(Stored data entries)
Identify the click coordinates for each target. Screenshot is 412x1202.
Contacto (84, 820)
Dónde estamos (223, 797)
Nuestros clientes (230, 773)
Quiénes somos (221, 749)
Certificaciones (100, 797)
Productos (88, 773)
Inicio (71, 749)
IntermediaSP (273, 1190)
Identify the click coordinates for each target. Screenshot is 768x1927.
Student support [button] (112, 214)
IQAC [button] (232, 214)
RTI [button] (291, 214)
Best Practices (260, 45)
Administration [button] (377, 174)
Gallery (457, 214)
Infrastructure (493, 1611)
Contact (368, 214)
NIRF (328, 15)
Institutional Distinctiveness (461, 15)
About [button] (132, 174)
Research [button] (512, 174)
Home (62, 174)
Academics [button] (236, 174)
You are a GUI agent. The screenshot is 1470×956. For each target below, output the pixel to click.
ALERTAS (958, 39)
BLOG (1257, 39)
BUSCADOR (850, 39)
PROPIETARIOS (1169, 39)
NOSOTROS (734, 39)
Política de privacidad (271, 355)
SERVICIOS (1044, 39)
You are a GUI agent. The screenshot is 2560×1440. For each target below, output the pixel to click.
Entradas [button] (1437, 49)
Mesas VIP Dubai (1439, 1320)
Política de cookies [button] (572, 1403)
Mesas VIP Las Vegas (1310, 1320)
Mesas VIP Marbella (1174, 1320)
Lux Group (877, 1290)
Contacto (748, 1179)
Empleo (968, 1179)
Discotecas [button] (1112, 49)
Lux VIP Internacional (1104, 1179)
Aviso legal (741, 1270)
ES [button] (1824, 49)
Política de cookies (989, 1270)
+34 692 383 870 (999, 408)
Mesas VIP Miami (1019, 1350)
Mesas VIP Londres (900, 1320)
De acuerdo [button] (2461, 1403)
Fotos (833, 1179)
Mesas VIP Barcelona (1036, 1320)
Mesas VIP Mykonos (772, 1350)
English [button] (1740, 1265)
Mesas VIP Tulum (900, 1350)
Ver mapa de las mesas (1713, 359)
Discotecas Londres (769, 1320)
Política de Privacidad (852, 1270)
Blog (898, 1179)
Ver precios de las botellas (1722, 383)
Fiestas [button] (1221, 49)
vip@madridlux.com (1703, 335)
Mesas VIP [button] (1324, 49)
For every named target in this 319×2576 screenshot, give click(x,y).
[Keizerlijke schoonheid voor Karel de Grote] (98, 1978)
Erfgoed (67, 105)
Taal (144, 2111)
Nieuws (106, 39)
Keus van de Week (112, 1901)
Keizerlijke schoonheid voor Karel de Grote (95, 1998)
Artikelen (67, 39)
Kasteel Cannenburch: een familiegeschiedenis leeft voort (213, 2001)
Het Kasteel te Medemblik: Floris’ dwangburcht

● Problem requirements:
Output the line containing "Keus van de Week (112, 1901)" and all lines after it to the end of the records, exactly as given.

● Task solution:
Keus van de Week (112, 1901)
Keizerlijke schoonheid voor Karel de Grote (95, 1998)
Artikelen (67, 39)
Kasteel Cannenburch: een familiegeschiedenis leeft voort (213, 2001)
Het Kasteel te Medemblik: Floris’ dwangburcht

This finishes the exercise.